Elementi archiviati da una raccolta
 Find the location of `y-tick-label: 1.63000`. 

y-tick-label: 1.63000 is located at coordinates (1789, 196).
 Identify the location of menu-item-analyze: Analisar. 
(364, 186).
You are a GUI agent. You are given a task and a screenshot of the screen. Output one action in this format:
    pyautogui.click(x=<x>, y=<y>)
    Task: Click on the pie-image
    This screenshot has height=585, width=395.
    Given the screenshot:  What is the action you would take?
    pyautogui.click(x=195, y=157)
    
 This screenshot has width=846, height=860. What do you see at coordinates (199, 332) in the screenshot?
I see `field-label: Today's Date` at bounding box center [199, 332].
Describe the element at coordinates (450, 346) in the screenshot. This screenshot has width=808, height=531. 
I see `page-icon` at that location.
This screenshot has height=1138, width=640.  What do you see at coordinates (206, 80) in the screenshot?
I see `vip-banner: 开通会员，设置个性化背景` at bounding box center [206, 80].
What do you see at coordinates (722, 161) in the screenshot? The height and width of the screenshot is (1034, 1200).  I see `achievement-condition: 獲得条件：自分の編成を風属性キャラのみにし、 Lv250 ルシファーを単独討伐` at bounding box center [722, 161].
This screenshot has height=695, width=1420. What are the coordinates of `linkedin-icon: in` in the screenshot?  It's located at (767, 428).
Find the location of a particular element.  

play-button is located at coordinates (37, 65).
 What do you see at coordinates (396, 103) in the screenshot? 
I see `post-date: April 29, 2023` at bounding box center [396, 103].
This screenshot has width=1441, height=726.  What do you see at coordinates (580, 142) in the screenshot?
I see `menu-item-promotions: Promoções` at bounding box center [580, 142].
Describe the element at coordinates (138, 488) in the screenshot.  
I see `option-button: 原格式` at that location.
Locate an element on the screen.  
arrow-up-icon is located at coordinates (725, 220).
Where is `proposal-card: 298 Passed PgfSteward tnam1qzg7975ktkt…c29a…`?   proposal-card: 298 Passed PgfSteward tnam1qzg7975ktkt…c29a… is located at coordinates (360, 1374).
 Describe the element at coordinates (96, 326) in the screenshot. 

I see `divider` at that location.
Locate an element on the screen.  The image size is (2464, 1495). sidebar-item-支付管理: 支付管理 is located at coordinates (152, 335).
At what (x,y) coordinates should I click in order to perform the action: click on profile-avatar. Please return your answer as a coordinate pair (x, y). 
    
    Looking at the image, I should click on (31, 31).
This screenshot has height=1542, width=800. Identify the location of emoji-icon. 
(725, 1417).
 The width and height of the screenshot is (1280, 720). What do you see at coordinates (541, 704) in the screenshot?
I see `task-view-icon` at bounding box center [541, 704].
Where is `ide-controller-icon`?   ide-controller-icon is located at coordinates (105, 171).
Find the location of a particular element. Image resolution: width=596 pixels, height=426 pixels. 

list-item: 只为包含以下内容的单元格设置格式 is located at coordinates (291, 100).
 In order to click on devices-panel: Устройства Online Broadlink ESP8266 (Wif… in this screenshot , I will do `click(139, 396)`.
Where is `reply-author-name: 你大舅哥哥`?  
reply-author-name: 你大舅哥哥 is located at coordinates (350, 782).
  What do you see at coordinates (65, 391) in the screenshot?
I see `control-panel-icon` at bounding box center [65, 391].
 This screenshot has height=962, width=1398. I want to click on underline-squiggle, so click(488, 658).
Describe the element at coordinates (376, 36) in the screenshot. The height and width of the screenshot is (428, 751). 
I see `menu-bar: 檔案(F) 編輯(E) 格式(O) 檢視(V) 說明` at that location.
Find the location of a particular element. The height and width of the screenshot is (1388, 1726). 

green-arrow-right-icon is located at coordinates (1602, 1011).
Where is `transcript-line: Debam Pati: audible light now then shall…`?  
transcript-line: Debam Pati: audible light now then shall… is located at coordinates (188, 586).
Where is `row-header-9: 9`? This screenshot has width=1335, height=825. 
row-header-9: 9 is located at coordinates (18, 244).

» **COMPITO DA SVOLGERE**
Puoi ricopiare senza alcuna modifica le righe che vanno dall'inizio dei dati fino alla riga che contiene "(364, 186).", includendo anche quest'ultima?

» **RISPOSTA**
 Find the location of `y-tick-label: 1.63000`. 

y-tick-label: 1.63000 is located at coordinates (1789, 196).
 Identify the location of menu-item-analyze: Analisar. 
(364, 186).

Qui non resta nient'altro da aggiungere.